Reddit, and other similar social media platforms like twitter and Instagram, have been under fire for years because of the content they allow to be shared. These apps have opened new venues for social interaction in which aggression can occur and youth can be victimized. Much like video games, the media children consume on a daily basis is full of unregulated images, videos, and messages that promote harmful ideas. It desensitizes kids from a young age to violence in a gradual and subconscious process, which leads to presentations of violence to be seen as justifiable or fun. Moreover, online communities will sometimes idolize the aggressor, treat them as heroes, or obsess over and imitate them.
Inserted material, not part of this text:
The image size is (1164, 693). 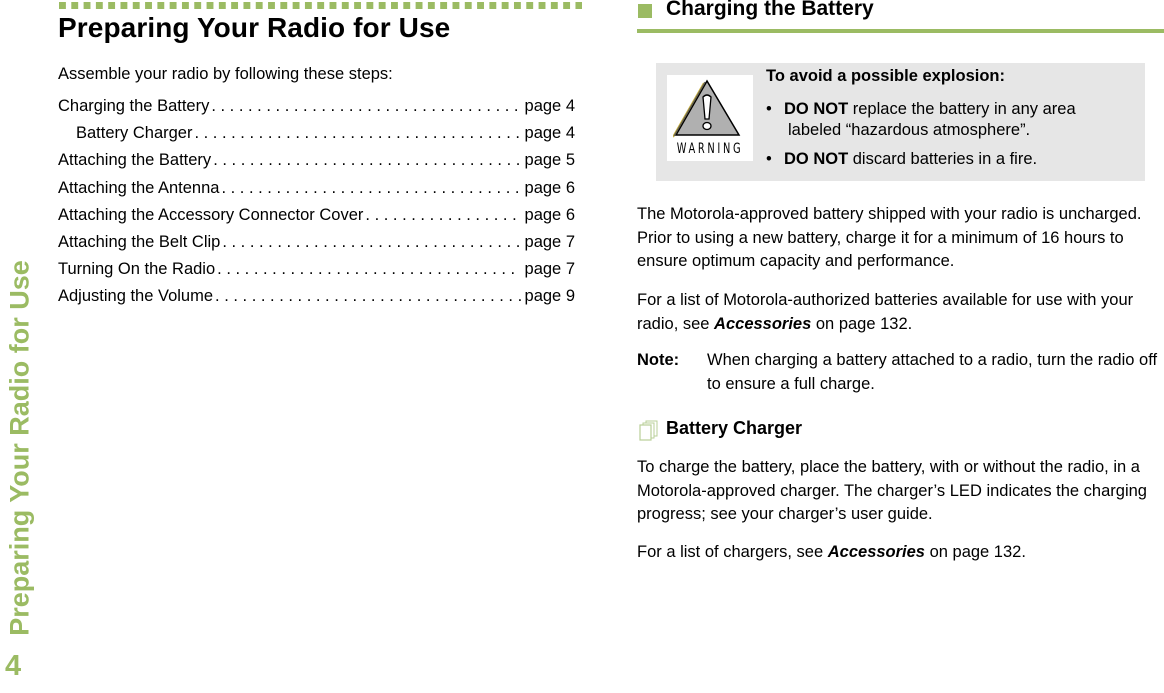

“I definitely think news outlets have an effect on violence in our country. I think that if someone influential goes on the media, someone like Alex Jones or Kanye West, and they start saying things that can incite violence, absolutely it will spread hate crimes.”Sage Rochetti
The effect entertainment media and information platforms have on society is no longer questionable. Violent events are covered frequently in great detail and spread like wildfire. For days, or even weeks after a catastrophic and brutal incident, the same video will be replayed over and over again across headlines. The aggressor’s name will be plastered everywhere.
Experts believe that this media coverage can negatively inspire what is called “copy-cat” sprees, otherwise known as the media contagion effect. As some people hear about horrific events in the news, or on social media, they feel inclined to repeat the offense. This can be seen with terrorist attacks, mass shootings, and hate crimes.
But there is hope. More recently, information platforms seem to be taking extra care in the way they report their news.
“I think the media is much more aware that the reporting of certain subjects can perpetuate violence,” says Neden with optimism.
And it’s true. The perpetrators name has been used less and less in headlines. The focus has been shifted away from the assailant and to the victims. There is less “award” or “celebrity status” given to the perpetrators of violence.
Mass shootings and other violent events are still on the rise however. According to the “Gun Violence Archive,” as of November 2022 not a single week has passed without at least four mass shootings. This is our world. Despite the steps that have been taken so far to shield the innocent from the horrors of society, it is not enough.
Disturbing online communities that push brutality still exist. Video Games centered around fighting are still prevalent in young children’s minds. News platforms still report things insensitively because, as they have found, “violence sells.” With the violence and hate that the generations of today are fed since childhood, it should not be a surprise the headlines are what they are.
Of course, completely eliminating social media or violent video games isn’t practical. It is a keystone in communication and entertainment in American society. But to recognise the detrimental effects this portrayal of violence can have on youths, and how it appears later on in people’s lives, that is what can really make a difference. Understanding the media we consume and the hate we witness daily can desensitize us to things that should never be normalized will hopefully help foster community and peace.
“I think that in the information age we are living in, everything you take in absolutely gets compartmentalized,” Rochetti explains. “It becomes who you are.”
Whether depiction of violence in media triggers aggression or vice versa is a chicken and egg problem, but regardless, the narrative in which news is reported, or brutality is spoken about, requires careful consideration.